Extracted entries:
* * *

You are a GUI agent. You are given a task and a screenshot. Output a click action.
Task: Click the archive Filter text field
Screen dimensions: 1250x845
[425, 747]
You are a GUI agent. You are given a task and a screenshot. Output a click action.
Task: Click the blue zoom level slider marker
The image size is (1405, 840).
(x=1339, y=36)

* * *

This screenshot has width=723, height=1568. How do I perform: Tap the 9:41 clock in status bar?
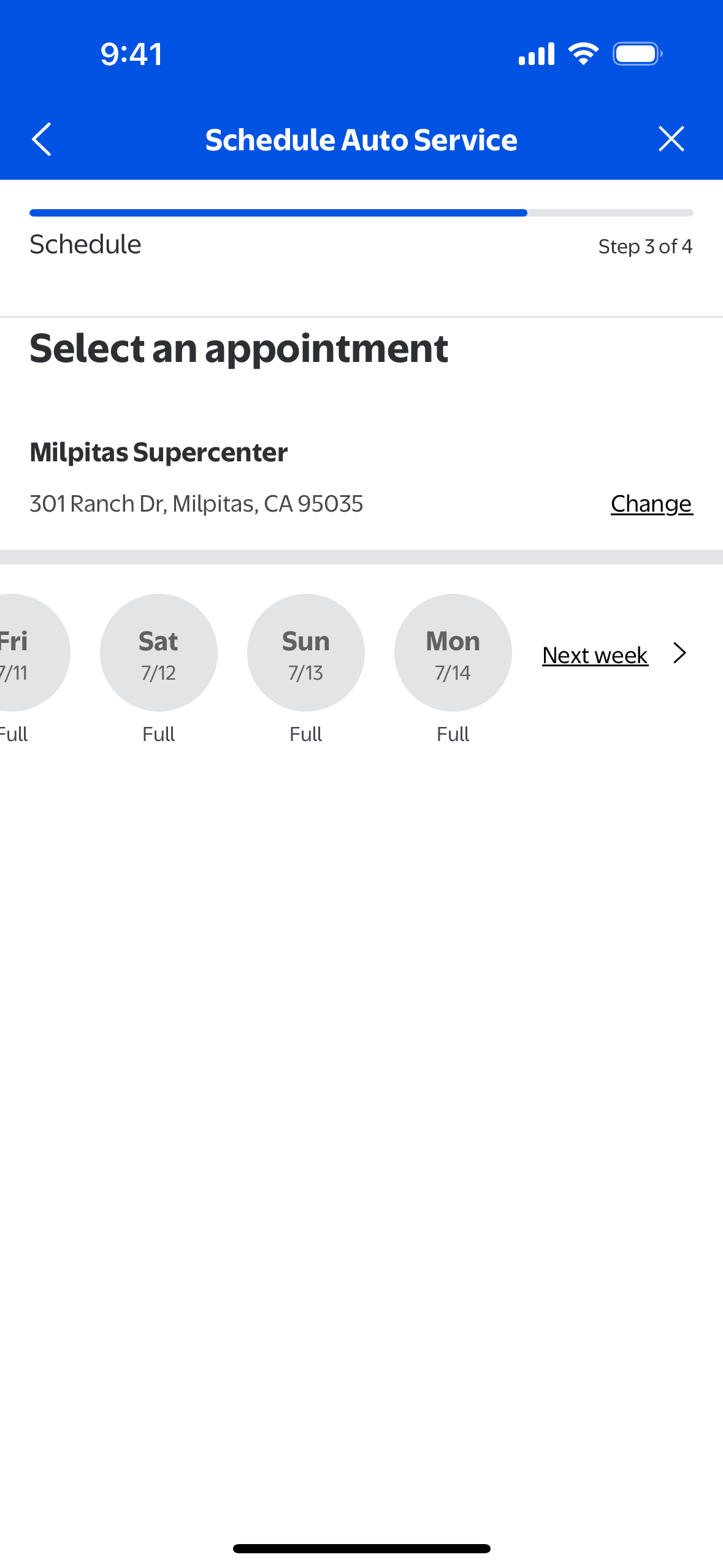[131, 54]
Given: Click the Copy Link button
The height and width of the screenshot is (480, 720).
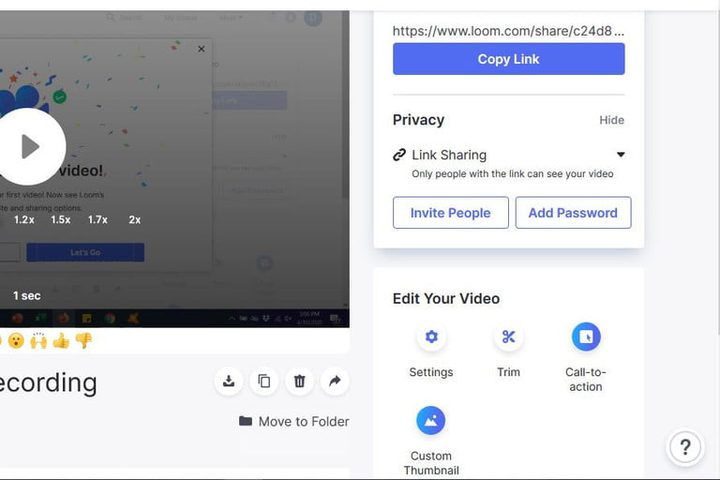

* * *

Problem to work on: In the entries above, please find the line with "Given: Click the Copy Link button" and the line with "The height and", then write out exactly those two lines and every line between them, and nothing more.

Answer box:
Given: Click the Copy Link button
The height and width of the screenshot is (480, 720).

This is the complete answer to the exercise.